Having a mother or daughter who carries a mutation on the BRCA1 or 2 genes puts women at an increased risk of developing breast and ovarian cancer. The same is true for men, although few men undergo genetic testing.
“Men are equally as likely as women to inherit a BRCA mutation,” said Dr. Christopher Childers, a resident physician in the department of surgery at the David Geffen School of Medicine, University of California-Los Angeles.
“If a male has a BRCA mutation, his risk of breast cancer increases a hundredfold.”
A study published in JAMA Oncology in April found that few men are screened for BRCA genetic mutations. Analyzing data from the 2015 National Health Interview Survey, researchers found that men underwent testing for breast/ovarian cancer genes at one-tenth the rate of women.
“Men who carry BRCA mutations are at higher risk for a variety of cancers including breast, prostate, pancreatic and melanoma. In particular, males who carry BRCA2 mutations are at increased risk of often early and more aggressive prostate cancers,” Childers said.
Check family history
Previous studies have shown that men believe breast cancer is a female issue, but this couldn’t be further from the truth, said genetic counselor Kimberly Childers, study co-author and regional manager at the Center for Clinical Genetics and Genomics at Providence Health & Services Southern California.
The study by the husband-wife pair, may be the first national study analyzing the rates of genetic cancer testing for both men and women, Christopher Childers said.
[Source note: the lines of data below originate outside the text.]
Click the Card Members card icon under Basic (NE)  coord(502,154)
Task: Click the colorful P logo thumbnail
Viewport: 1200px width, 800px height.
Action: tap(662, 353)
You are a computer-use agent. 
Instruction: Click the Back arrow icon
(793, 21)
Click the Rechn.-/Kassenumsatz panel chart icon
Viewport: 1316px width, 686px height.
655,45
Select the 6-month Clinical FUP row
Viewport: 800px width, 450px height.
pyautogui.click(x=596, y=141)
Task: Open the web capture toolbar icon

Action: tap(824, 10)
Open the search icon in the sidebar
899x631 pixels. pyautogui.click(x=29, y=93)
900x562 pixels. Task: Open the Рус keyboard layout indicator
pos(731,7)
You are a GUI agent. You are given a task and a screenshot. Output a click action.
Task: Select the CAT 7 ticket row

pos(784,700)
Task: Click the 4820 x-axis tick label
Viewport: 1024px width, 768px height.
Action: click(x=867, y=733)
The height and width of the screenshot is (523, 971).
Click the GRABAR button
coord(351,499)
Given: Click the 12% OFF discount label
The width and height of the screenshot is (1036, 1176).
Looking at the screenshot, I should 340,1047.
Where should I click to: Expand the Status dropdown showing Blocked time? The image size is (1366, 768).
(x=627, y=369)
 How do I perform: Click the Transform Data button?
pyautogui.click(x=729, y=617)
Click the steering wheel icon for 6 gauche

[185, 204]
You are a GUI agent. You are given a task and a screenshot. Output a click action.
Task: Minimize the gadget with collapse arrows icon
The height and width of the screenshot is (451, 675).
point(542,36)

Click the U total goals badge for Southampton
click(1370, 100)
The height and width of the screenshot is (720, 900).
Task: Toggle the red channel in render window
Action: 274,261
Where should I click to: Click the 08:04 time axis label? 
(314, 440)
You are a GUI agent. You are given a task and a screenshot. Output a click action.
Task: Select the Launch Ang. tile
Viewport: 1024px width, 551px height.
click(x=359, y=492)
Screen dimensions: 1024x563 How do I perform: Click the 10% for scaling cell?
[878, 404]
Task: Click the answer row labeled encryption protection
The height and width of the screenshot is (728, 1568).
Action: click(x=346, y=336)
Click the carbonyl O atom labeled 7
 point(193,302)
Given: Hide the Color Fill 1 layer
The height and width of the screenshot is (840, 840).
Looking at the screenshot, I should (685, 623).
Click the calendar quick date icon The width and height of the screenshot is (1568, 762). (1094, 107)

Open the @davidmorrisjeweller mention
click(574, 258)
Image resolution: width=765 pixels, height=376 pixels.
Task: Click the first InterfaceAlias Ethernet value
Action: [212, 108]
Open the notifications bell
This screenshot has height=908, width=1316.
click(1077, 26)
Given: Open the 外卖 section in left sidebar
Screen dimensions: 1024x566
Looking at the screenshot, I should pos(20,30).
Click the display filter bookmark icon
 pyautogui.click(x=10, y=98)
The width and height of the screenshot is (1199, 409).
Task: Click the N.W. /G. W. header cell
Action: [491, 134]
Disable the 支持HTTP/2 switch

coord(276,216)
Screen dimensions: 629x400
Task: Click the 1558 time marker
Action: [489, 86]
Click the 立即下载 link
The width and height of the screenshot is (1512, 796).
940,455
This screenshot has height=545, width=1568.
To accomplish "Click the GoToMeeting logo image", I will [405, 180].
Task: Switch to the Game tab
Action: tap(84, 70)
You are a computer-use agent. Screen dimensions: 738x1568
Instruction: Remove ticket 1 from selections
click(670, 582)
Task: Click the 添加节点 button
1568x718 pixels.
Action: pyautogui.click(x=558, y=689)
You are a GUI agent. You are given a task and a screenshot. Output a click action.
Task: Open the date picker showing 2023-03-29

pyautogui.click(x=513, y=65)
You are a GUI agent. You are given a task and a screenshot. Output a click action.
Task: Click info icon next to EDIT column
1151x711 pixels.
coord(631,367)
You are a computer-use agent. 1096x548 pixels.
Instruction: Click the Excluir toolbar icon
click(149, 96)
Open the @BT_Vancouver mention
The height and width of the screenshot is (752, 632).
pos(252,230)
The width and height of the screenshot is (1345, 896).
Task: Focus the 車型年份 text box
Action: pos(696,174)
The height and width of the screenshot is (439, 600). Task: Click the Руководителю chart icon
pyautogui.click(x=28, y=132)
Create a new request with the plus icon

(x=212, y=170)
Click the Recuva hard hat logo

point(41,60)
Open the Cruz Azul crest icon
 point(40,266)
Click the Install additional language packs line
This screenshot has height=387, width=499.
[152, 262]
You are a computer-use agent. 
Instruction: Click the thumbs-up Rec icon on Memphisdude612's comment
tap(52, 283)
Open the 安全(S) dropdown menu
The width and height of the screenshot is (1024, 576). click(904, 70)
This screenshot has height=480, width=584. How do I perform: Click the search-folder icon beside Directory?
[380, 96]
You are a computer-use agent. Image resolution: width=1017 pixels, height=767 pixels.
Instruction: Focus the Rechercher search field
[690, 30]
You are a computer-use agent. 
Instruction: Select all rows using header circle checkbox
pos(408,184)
“The strongest risk factor for carrying a BRCA mutation is having a family member with a BRCA mutation. If your mother, father, sister, brother or child has a BRCA mutation, you have a 50 percent chance of having the mutation as well,” Kimberly Childers said.
Other factors that may indicate a high probability of carrying a mutation include a personal history of male breast cancer, pancreatic cancer or high-grade or metastatic prostate cancer, Kimberly Childers said.
“Men without a history of cancer may also be at risk of carrying a mutation if there is a strong history of these cancers in their family,” she said. “It’s important for men to know that if their female relatives have ovarian or early breast cancers, that this may translate into a higher cancer risk for them, too.”
Course of action
Men with a BRCA mutation are recommended to undergo clinical breast exams every year starting at age 35, Christopher Childers said.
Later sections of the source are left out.